Ancak kliniğin yapabileceği çok şey var: Burası, insanların çok çeşitli uyku bozuklukları açısından test edilebileceği bir uyku laboratuvarı değil. Bu nedenle insanların Yukon dışına seyahat etmeleri gerekiyor.

“Burada pediatri ve diğer hastalara hizmet verecek bir uyku laboratuvarımızın olması çok önemli, çünkü nüfus yıllar geçtikçe artıyor ve bir laboratuvara sahip olmak bize büyük fayda sağlayacaktır. Şu anda çoğu Britanya Kolumbiyası’na gidiyor.” Kurichiel dedi.

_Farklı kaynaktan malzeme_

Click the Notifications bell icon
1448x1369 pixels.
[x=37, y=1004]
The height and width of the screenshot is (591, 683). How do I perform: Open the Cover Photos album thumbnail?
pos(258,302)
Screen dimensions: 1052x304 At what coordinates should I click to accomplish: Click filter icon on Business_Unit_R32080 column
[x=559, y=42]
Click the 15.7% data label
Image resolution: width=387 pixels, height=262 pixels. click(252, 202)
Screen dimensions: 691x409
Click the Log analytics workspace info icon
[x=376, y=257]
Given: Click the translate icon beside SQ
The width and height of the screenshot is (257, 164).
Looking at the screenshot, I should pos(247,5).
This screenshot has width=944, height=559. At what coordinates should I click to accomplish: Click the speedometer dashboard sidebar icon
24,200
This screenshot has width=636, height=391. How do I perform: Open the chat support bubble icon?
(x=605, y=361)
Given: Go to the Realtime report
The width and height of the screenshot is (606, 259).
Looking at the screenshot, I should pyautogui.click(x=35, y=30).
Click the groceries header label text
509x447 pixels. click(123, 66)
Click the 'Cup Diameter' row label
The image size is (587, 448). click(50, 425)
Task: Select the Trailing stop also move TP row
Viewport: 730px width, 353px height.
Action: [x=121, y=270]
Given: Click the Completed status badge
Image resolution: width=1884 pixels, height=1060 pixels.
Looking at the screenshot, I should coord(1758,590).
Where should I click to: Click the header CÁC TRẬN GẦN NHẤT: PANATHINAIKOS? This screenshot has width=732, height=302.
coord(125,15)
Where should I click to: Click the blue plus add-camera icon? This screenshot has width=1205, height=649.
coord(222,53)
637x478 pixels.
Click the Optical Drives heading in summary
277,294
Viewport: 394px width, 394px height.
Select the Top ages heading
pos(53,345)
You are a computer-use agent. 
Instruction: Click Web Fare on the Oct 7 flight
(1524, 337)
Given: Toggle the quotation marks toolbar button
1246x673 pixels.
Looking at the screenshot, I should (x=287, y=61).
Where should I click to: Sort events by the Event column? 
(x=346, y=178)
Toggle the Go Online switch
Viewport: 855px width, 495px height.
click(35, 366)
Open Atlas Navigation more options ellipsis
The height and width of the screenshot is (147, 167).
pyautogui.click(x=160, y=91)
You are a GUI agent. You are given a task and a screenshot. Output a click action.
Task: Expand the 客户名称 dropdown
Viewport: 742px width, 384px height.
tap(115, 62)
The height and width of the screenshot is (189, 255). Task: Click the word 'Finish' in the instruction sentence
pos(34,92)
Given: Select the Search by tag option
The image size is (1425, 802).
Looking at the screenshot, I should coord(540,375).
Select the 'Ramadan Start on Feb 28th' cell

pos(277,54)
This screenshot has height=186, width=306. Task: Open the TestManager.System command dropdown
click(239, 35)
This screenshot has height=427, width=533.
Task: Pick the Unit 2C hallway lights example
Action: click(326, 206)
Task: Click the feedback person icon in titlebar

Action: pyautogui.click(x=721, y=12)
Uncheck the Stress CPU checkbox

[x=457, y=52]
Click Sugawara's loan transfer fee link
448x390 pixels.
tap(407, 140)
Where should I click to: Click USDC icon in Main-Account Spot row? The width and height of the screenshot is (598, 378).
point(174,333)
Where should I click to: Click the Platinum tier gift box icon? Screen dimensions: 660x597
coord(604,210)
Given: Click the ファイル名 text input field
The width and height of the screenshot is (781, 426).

Resimde, bir şeyi izliyormuş gibi görünen bir cihaza bağlı bir kişinin parmağı görülüyor.
Bunun gibi monitörler, bir kişinin uyku apnesi olup olmadığını belirlemek için kişinin kanındaki oksijen miktarının yanı sıra kalp atış hızını, nefes almayı ve uyku sırasındaki horlamayı ölçebilir. (Sarah Zenos/Radyo-Kanada)

Bu arada Engel, insanların düzenli ve tutarlı bir uyku programı almaya çalışması gerektiğini söylüyor. Sirkadiyen ritminizi düzenlemek için hafta boyunca yatma ve uyanma saatlerinin aynı olmasını öneriyor.

Engel, “Bunu zorlaştıran şey, eğer iyi uyuyamıyorsanız, muhtemelen tutarlı bir uyanma saatine sahip olmak istememenizdir” dedi.

Pelletier’in iki yıl önce denediği tedavi de var. Bunun mucizevi bir tedavi olmadığını kabul ediyor, ancak uykusunu bölen kalıpları ve bunu iyileştirmek için ne yapılması gerektiğini anlamasına yardımcı oldu.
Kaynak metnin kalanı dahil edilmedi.